Somerset House is a Grade II listed building in the Bath and North East Somerset local planning authority area, England. First listed on 11 August 1972. A C19 House. 3 related planning applications.
Somerset House
- WRENN ID
- kindled-kitchen-shade
- Grade
- II
- Local Planning Authority
- Bath and North East Somerset
- Country
- England
- Date first listed
- 11 August 1972
- Type
- House
- Source
- Historic England listing
Description
Somerset House is an early 19th-century house, originally one of an unequal pair (number 2 is listed separately). It is constructed of limestone ashlar with a slate roof. The building has a broad frontage, with the centre bay slightly set forward. The front elevation has a two-bay, one-bay, two-bay arrangement of windows, featuring twelve-pane sashes with square sills and floating cornices to the first floor. A door with a moulded circular top panel is contained within a projecting portico, which has Tuscan columns supporting a full entablature and blocking, responds, and outer pilasters. To the left of the portico is a basement grille, and to the right, simple spearhead railings and a gate lead to a set of steps in the area. The portico architrave is continued as a platband, topped by a moulded cornice with a blocking course and parapet. Paired end stacks are present, along with a further stack to the left of the door bay, set beneath an independent hipped roof. The right return has a continuous parapet with two ashlar stacks, and a twelve-pane sash at first floor to the rear. The rear elevation features four twelve-pane sashes to the upper two floors, three plain sashes, and a central inserted oculus at ground floor.
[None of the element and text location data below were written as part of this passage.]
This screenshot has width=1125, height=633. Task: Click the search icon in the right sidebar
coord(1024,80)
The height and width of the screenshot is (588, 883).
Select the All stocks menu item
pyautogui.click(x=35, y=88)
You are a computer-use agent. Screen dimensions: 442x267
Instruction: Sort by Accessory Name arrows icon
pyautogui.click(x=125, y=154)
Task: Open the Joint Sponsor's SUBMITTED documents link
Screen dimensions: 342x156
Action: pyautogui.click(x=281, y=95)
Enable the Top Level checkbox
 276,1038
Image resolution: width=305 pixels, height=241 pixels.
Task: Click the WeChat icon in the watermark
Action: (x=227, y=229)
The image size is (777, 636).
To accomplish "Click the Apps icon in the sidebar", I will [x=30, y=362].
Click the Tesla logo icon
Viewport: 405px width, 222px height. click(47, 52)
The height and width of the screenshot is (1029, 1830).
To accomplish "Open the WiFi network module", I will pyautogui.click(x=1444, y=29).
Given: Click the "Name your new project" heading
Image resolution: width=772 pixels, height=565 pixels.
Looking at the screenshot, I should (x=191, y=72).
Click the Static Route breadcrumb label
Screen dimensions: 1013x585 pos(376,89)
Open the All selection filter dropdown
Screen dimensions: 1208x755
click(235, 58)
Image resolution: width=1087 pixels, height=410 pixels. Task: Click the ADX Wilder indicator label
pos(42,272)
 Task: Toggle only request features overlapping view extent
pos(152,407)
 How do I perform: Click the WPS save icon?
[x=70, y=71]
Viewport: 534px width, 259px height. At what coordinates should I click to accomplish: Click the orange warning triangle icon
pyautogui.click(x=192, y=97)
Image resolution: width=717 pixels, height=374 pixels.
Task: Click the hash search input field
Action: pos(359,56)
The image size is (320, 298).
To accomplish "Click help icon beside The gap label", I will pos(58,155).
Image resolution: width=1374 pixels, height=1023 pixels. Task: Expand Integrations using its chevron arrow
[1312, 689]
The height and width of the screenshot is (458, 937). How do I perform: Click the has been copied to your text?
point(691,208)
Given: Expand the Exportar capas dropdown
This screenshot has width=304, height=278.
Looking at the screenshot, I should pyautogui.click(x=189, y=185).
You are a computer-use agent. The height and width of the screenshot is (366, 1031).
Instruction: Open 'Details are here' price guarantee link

There are also twelve-pane sashes with a glazed door under a slab hood to the lower ground level. The interior has not been inspected. Across the front, spiked railings, swept up at the ends and set on a low stone wall with weathered flush coping, enclose a central area with paired square ashlar piers and cast iron gates. The gates have a concave top rail, dog-bars, and lead down six steps flanked by stone strings and simple handrails. The coped wall at each end rises steeply to the piers and continues back to the main frontage, including a plank gate at the north end. To the right of the railed section is a stretch of plain wall with steeply pitched ashlar coping, extending approximately 18 metres. The front is powerfully austere and features an unusually treated porch, reflecting the influence of the Greek Revival style and potentially linked to the work of the young Henry Edward Goodridge. The building formerly served as the Widcombe vicarage.